Would a kid be able to wander freely on this land, and, say, build a tree house? My friend became pensive.
“No, I don’t think so—I mean, there are plenty of more constructive ways to experience nature.” When asked how he first interacted with the outdoors, the environmentalist answered, sheepishly, “I built forts and tree houses.”
He understands the paradox here, but does not know quite what to do about it. Many of the traditional activities in nature are destructive. To some people, building a tree house or a fort in the woods is not much different than running quads across the dunes. The difference is one of degree: one way of experiencing joy in nature excites the senses, the other way drowns the senses in noise and fumes, and leaves tracks that will last thousands of years.
Working through such distinctions is not easy, but as the care of nature increasingly becomes an intellectual concept severed from the joyful experience of the outdoors, you have to wonder: Where will future environmentalists come from?
If environmental groups, along with Scouting and other traditional outdoors-oriented organizations, wish to pass on the heritage of their movement, and the ongoing care of the earth, they cannot ignore children’s need to explore, to get their hands dirty and their feet wet.
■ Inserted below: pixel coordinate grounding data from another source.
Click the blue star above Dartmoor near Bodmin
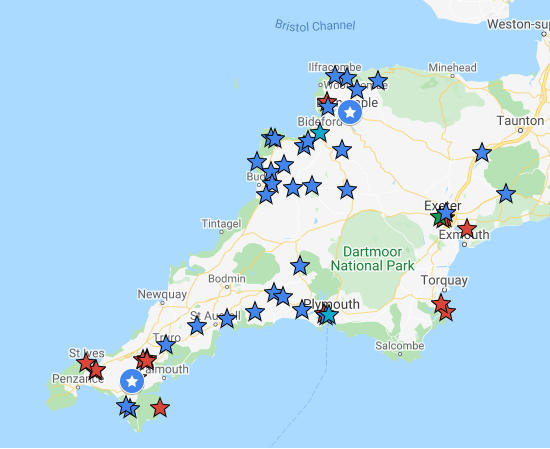This screenshot has height=449, width=550. pyautogui.click(x=300, y=266)
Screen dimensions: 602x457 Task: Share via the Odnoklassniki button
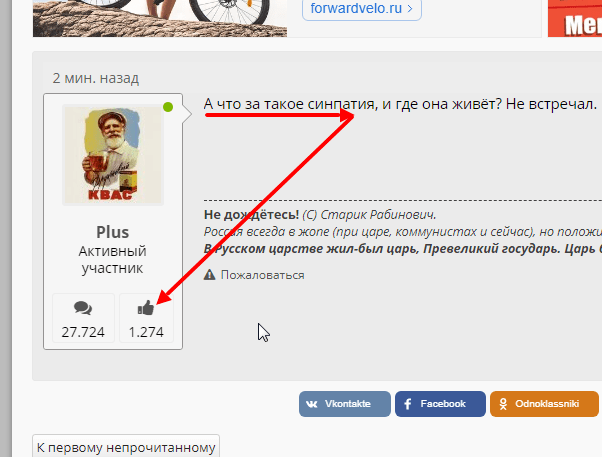[544, 404]
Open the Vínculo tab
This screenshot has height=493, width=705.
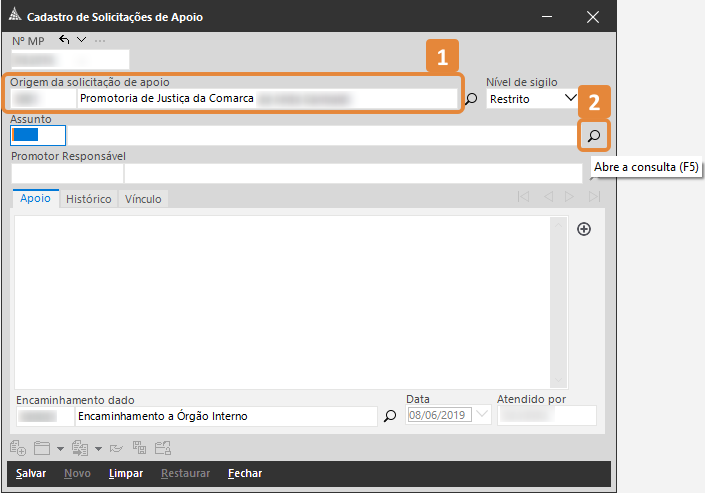click(143, 199)
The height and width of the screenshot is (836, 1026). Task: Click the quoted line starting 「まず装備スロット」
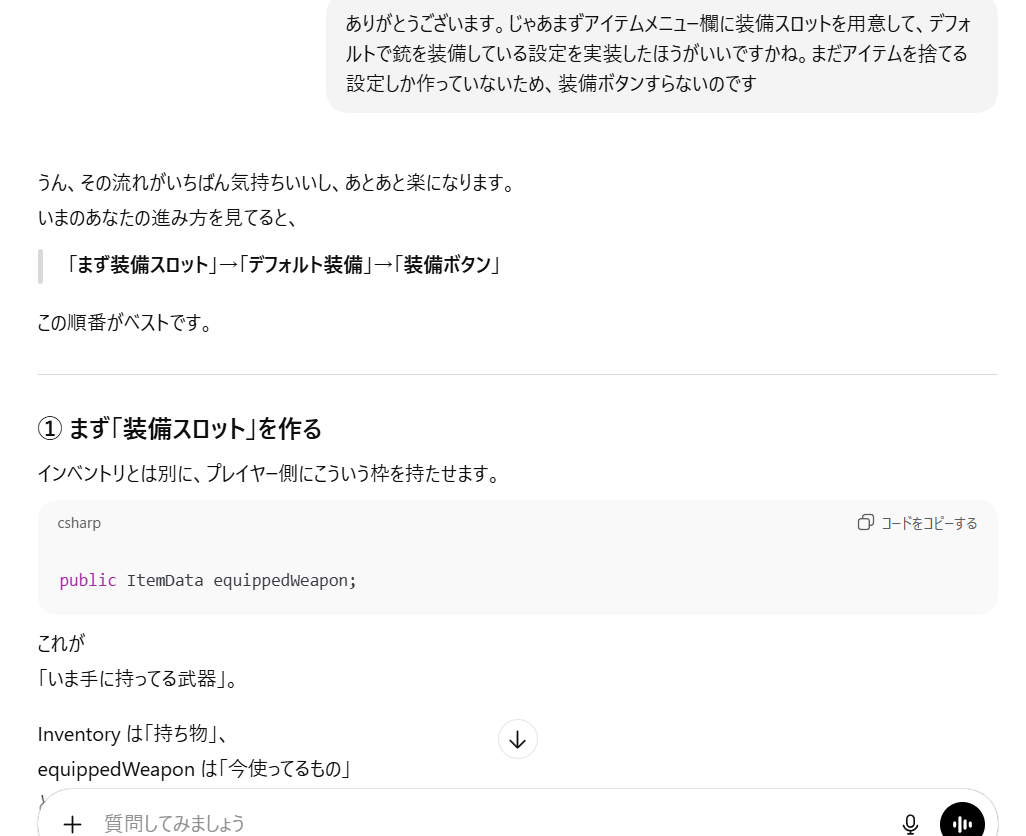tap(284, 265)
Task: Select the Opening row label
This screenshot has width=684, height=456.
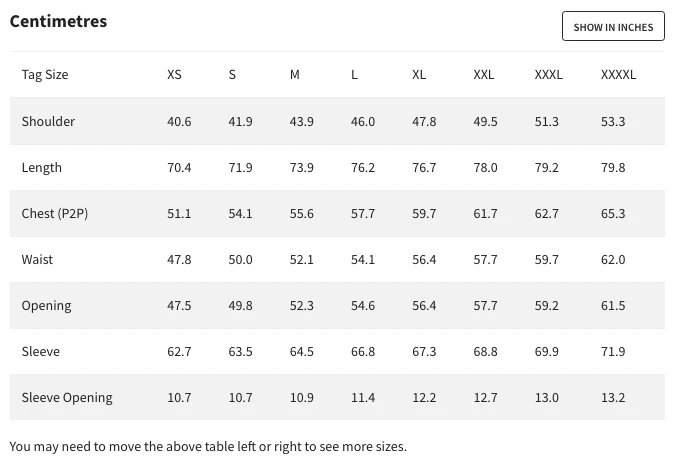Action: 46,305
And they must help reduce the fear that increasingly separates children from nature.
Until recently, most environmental organizations offered only token attention to children. Perhaps their lack of zeal stems from an unconscious ambivalence about children, who symbolize or represent overpopulation. So goes the unspoken mantra: We have met the enemy and it is our progeny. As Theodore Roszak, author of The Voice of the Earth, has said: “Environmentalists, by and large, are very deeply invested in tactics that have worked to their satisfaction over the last thirty years, namely scaring and shaming people. . . . I am questioning whether you can go on doing that indefinitely . . . [pushing] that same fear-guilt button over and over again. As psychologists will tell you, when a client comes in with an addiction, they are already ashamed. You don’t shame them further.”
That environmentalists need the goodwill of children would seem self-evident—but more often than not, children are viewed as props or extraneous to the serious adult work of saving the world. One often overlooked value of children is that they constitute the future political constituency, and their attention or vote—which is ultimately based more on a foundation of personal experience than rational decision-making—is not guaranteed.
Take, as just one example, our national parks.
Welcome to Matrix National Park
To a new generation, the idea of camping at Yosemite is a quaint notion and brings to mind those ancient reruns of Lucy, Desi, Fred, and Ethel banging around in their Airstream trailer. Some of the largest parks are reporting a peculiar drop-off in attendance over the past few years—a trend that predates the 9/11 terrorist attacks in New York and Washington, D.C. Such a decrease would seem to be good news for overcrowded parks choking on exhaust fumes. But there’s a hidden, long-term danger.
First, the numbers. Overall visits to the national park system, which had grown steadily since the 1930s, dropped approximately 25 percent between 1987 and 2003. With 3.4 million visitors in 2006, Yosemite National Park drew nearly 20 percent fewer people than its peak attendance ten years earlier, this despite California adding 7 million people in that period. The number of visitors topped out at the Grand Canyon in 1991, Yellowstone in 1992, and Oregon’s Crater Lake National Park in 1995. Mount Rainier National Park attendance dropped from 1.6 million visitors in 1991 to 1.3 million in 2002. Since the late 1980s, the number of Carlsbad Caverns National Park visitors plummeted by nearly half.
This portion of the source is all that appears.